_Dataset entries_.
---

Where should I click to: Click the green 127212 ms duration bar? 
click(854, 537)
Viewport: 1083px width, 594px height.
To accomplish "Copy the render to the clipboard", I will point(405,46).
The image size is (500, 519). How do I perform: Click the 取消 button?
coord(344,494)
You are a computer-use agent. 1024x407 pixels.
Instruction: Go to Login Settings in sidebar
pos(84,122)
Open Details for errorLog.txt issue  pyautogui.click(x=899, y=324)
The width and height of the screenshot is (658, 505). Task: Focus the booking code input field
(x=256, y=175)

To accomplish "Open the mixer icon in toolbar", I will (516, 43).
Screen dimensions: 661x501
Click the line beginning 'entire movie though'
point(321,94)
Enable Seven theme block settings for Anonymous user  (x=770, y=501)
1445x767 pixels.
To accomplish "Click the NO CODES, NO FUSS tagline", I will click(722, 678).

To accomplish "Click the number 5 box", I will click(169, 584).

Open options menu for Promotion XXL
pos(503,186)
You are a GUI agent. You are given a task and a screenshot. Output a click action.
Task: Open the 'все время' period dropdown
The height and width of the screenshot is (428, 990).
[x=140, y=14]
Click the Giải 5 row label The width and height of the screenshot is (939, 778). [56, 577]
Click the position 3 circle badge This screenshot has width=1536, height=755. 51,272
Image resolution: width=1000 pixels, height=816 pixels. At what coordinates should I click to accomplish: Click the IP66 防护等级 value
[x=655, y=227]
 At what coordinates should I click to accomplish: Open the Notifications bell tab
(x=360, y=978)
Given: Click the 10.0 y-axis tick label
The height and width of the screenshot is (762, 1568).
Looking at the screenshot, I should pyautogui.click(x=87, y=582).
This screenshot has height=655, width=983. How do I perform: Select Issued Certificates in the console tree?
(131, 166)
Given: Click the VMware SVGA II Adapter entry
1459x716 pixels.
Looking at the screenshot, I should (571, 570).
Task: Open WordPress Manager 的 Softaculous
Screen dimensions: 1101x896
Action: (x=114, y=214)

---

_DIRECTIONS_. The expected answer is an exact copy of the lines above, beginning at the line with "The image size" and ending at the line with "Screen dimensions: 661x501", with both ends in.

_WRITTEN ANSWER_.
The image size is (500, 519). How do I perform: Click the 取消 button?
coord(344,494)
You are a computer-use agent. 1024x407 pixels.
Instruction: Go to Login Settings in sidebar
pos(84,122)
Open Details for errorLog.txt issue  pyautogui.click(x=899, y=324)
The width and height of the screenshot is (658, 505). Task: Focus the booking code input field
(x=256, y=175)

To accomplish "Open the mixer icon in toolbar", I will (516, 43).
Screen dimensions: 661x501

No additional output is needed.